## To do
1. Set down, word for word, the part of the passage on type-logical grammar starting at "Since 1997 or" and ending at "were too complicated.".
2. Answer these questions from the passage on type-logical grammar:
(a) Who studied the multimodal agenda in a PhD thesis, and in what year?
(b) In which journal did Lambek introduce pregroup grammars?
(c) What did Lambek complain about?
3. Extend the passage on type-logical grammar by writing what comes after its last sentence.

Since 1997 or so I have been busy with type-logical grammar, as known from the books by Morrill (1994) or myself (2004), and various other sources such as Moortgat's fine paper in the Handbook of Logic and Language (1997). These systems became quite baroque and complicated with the whole "multimodal" agenda, amply studied by Moot in his PhD thesis (2002).
Competing with the type-logical approach, one finds the combinatory categorial grammar championed by Steedman in a number of sources such as his books of 1996 and 2001. Now there is also the system known as "pregroup grammars" introduced by Lambek in the now-defunct journal Grammars in 2001. He had complained that the multimodal type-logical grammars were too complicated.

## Excerpted records
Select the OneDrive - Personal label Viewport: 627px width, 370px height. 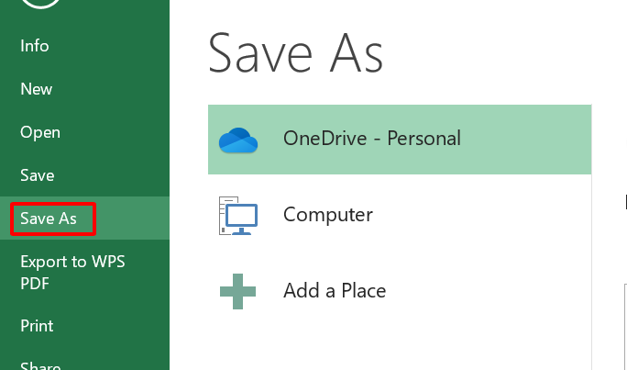pyautogui.click(x=372, y=139)
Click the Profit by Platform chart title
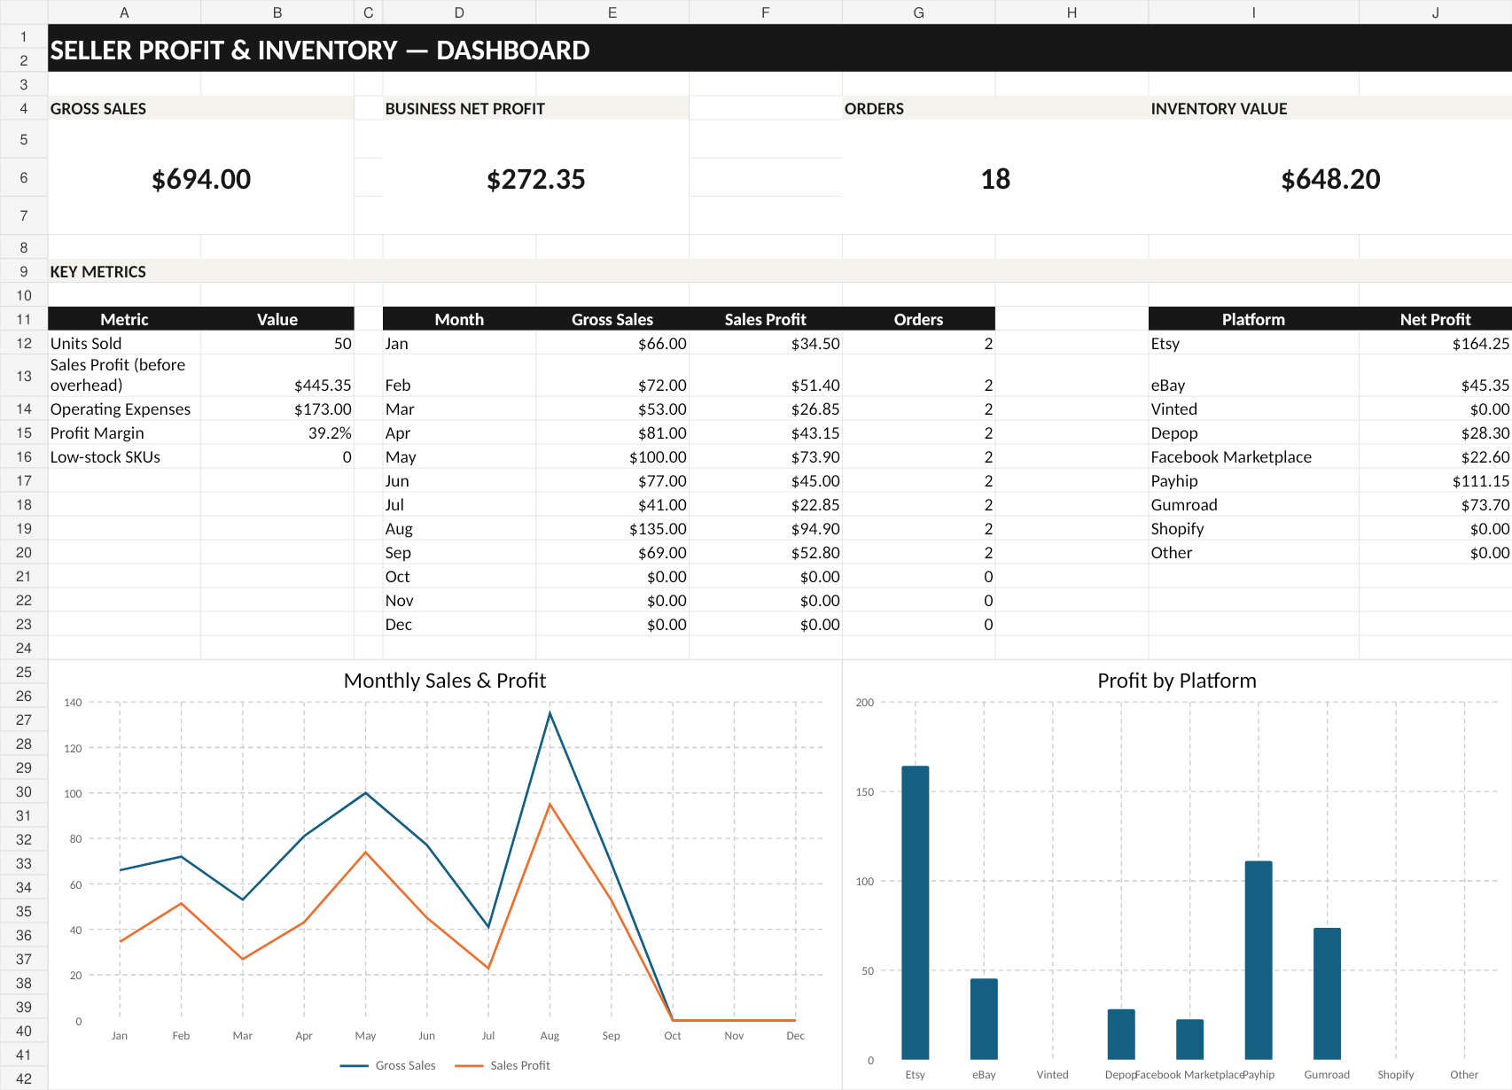 point(1176,681)
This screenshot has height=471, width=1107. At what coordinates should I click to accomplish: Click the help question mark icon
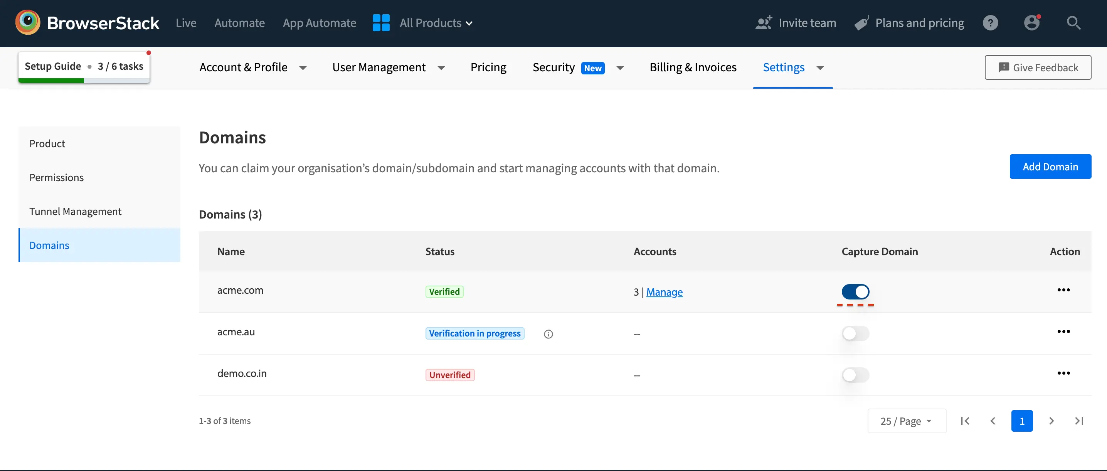click(990, 23)
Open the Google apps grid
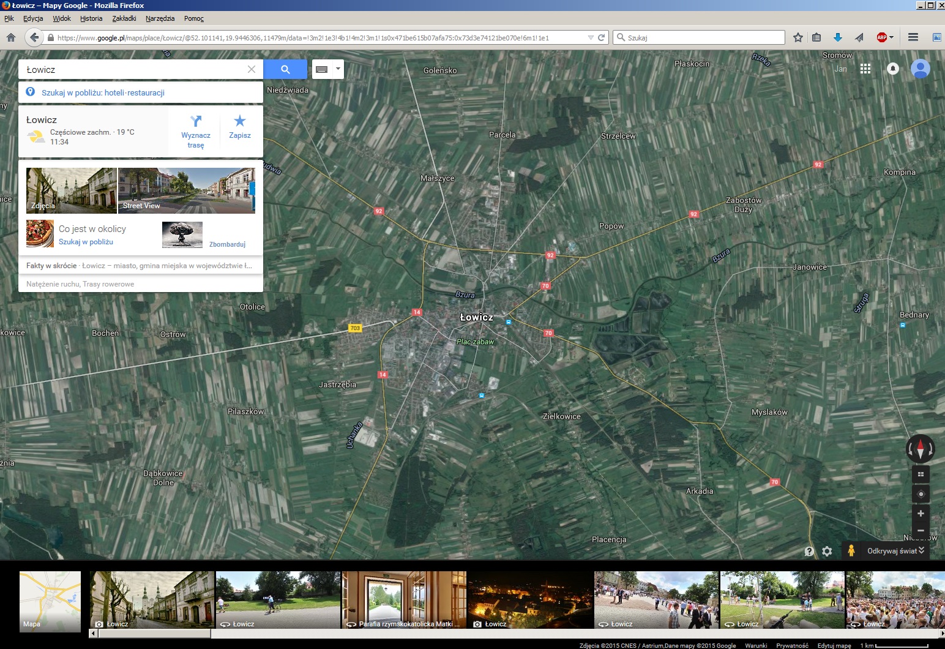Screen dimensions: 945x649 point(865,69)
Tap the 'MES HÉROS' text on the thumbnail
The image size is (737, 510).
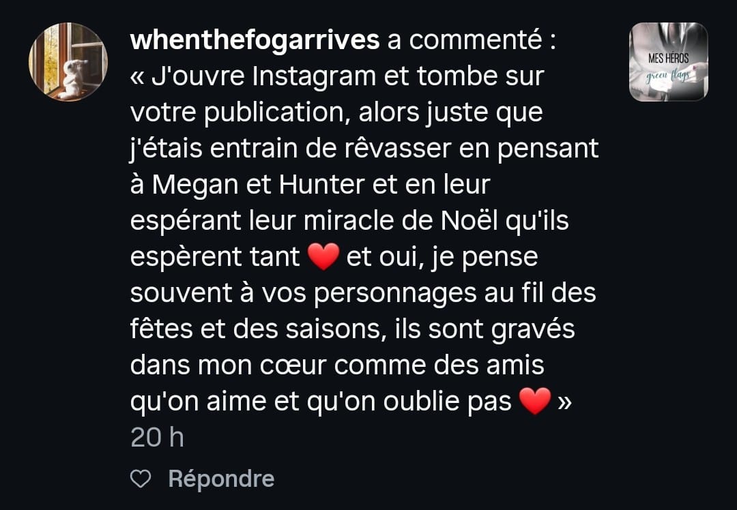668,59
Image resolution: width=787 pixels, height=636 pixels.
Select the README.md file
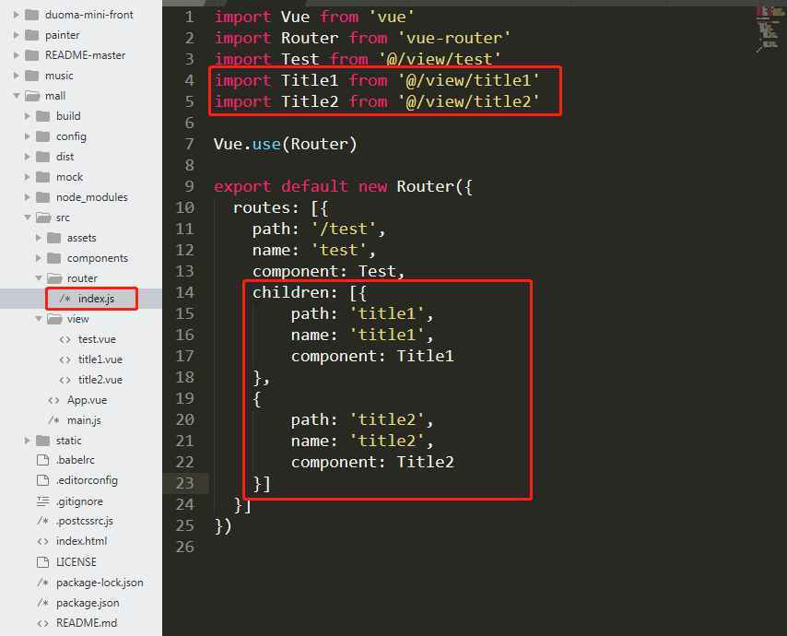(87, 623)
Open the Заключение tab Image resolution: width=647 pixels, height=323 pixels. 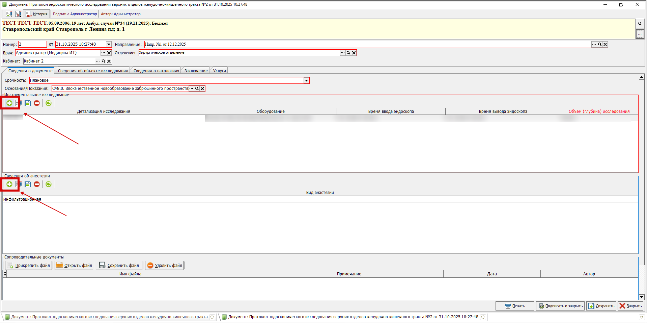point(196,71)
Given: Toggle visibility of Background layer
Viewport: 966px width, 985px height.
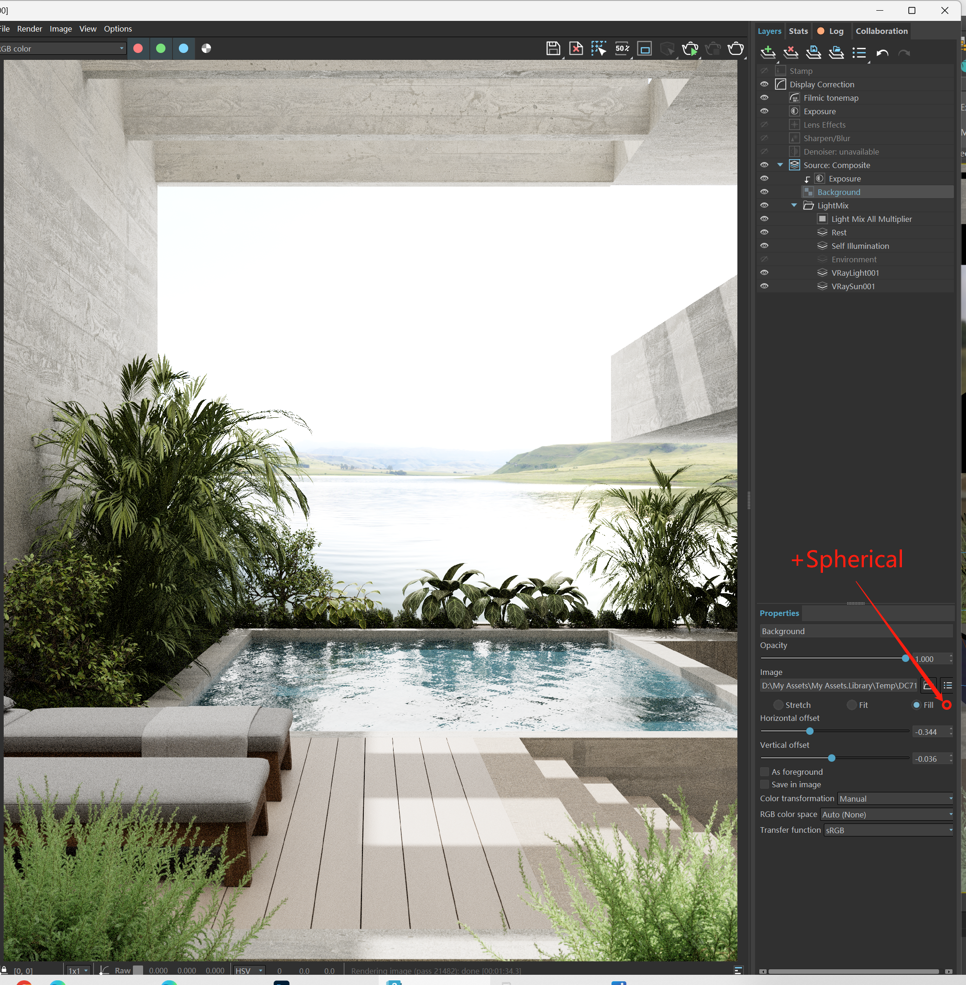Looking at the screenshot, I should 765,192.
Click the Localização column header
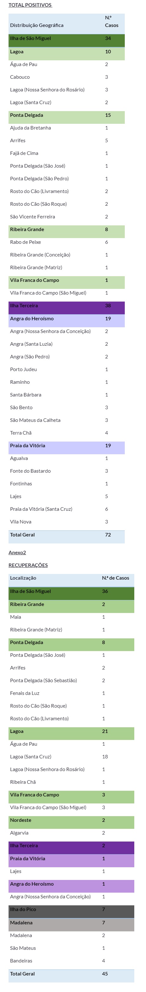The height and width of the screenshot is (992, 146). (23, 578)
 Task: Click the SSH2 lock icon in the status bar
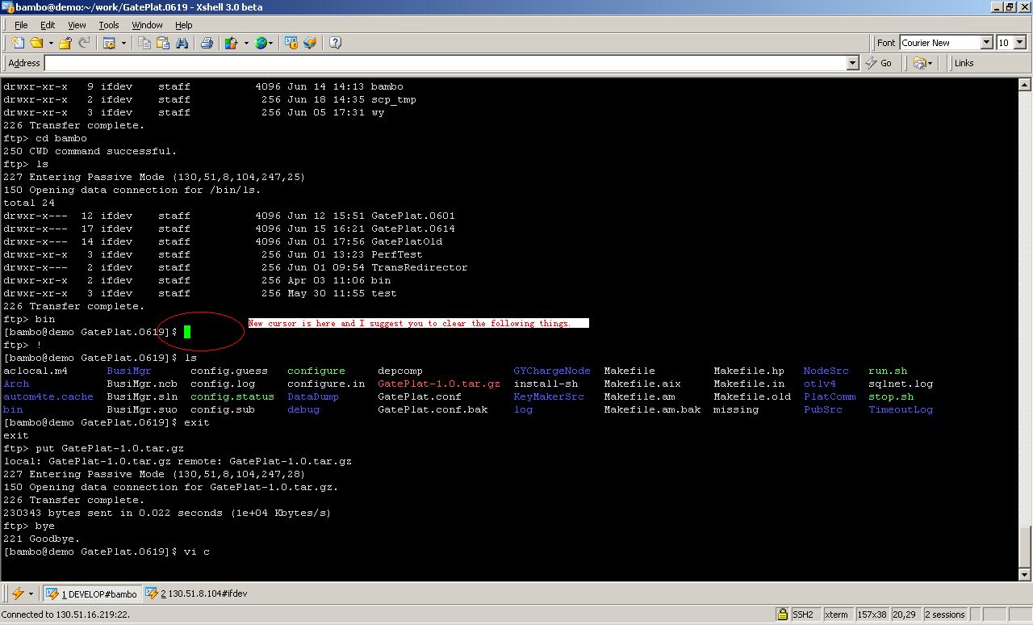point(782,615)
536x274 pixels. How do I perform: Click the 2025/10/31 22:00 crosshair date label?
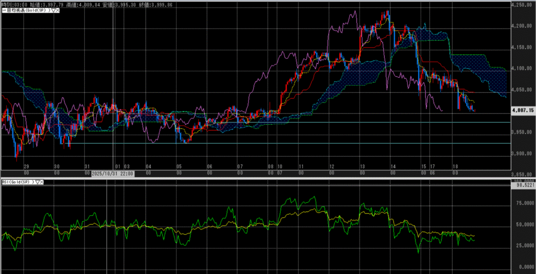113,173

## In response
1.
Since 1997 or so I have been busy with type-logical grammar, as known from the books by Morrill (1994) or myself (2004), and various other sources such as Moortgat's fine paper in the Handbook of Logic and Language (1997). These systems became quite baroque and complicated with the whole "multimodal" agenda, amply studied by Moot in his PhD thesis (2002).
Competing with the type-logical approach, one finds the combinatory categorial grammar championed by Steedman in a number of sources such as his books of 1996 and 2001. Now there is also the system known as "pregroup grammars" introduced by Lambek in the now-defunct journal Grammars in 2001. He had complained that the multimodal type-logical grammars were too complicated.

2.
(a) Moot, in 2002.
(b) Grammars, a now-defunct journal, in 2001.
(c) He complained that the multimodal type-logical grammars were too complicated.

3.
Now the question is, which of these frameworks is the most lively? Certainly pregroup grammars have that new-car smell in their first decade, and are being studied. But I am greatly encouraged by type-logical projects such as Jaeger's book on anaphora in the Springer series Trends in Logic. Linguist friends who know of my type-logical affections have often asked me about linguistic problems like the handling of anaphora and ellipsis. I have always demurred, sweeping such matters under the rug in my desire to just work on what I wanted, but also confident that these things could be taken care of. I have reason to believe that type-logical grammars are still a very good framework worthy of continuing study. I think their mathematical connections are quite rich, and my mind is full of things that will wait for future posts.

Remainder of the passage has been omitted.